TASK OBJECTIVE: Pull out every line of the items below that contains the string "screenshot", treating uppercase and lowercase letters as different.

RECORDS FOR THIS TASK:
%%

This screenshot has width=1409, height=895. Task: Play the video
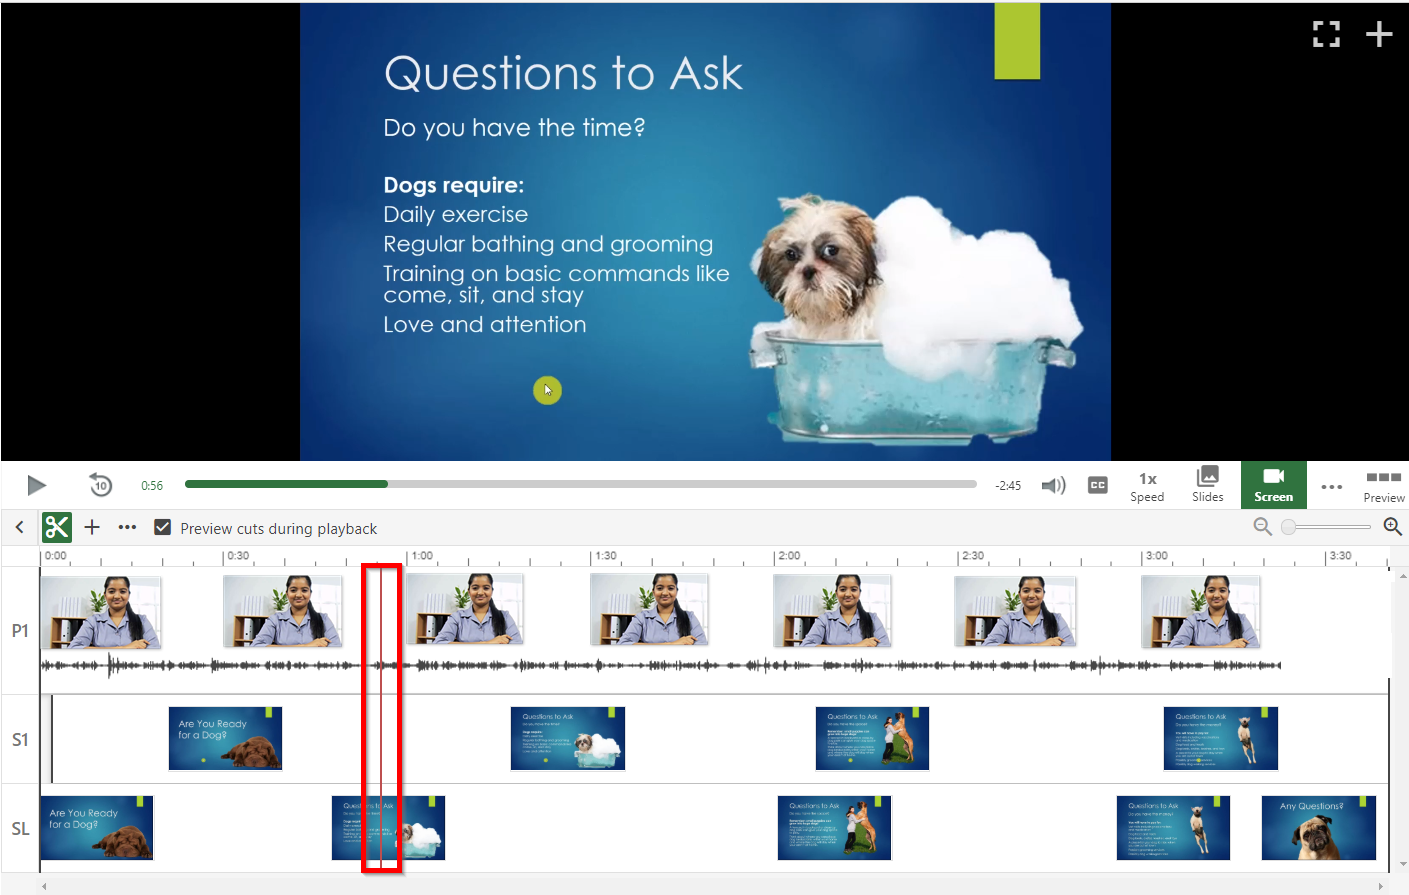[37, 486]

%%
%%

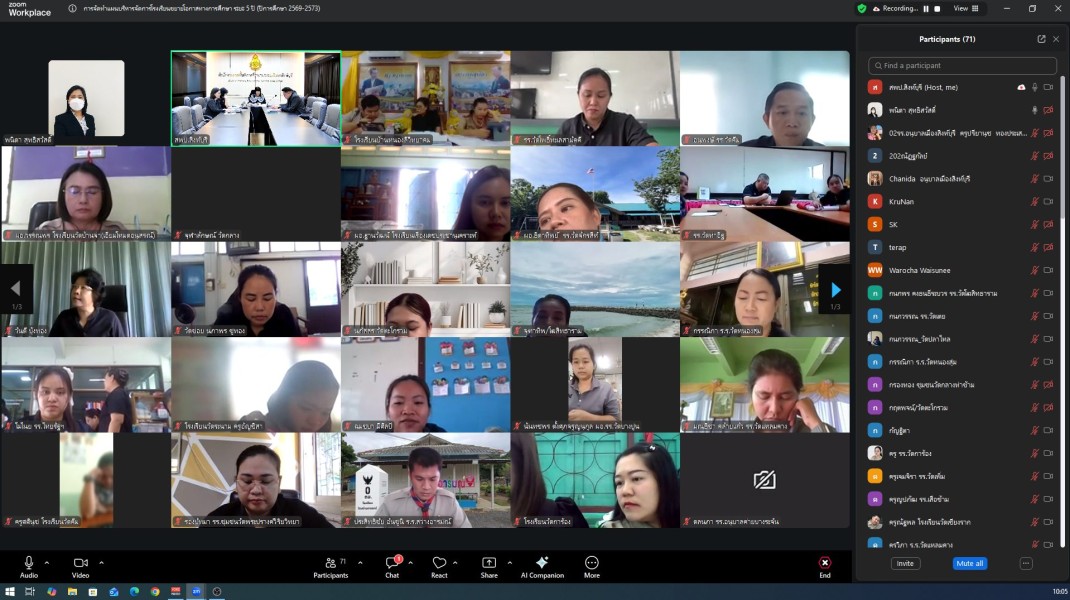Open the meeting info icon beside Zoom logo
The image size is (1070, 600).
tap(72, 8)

%%

THE RESULT:
This screenshot has width=1409, height=895. Task: Play the video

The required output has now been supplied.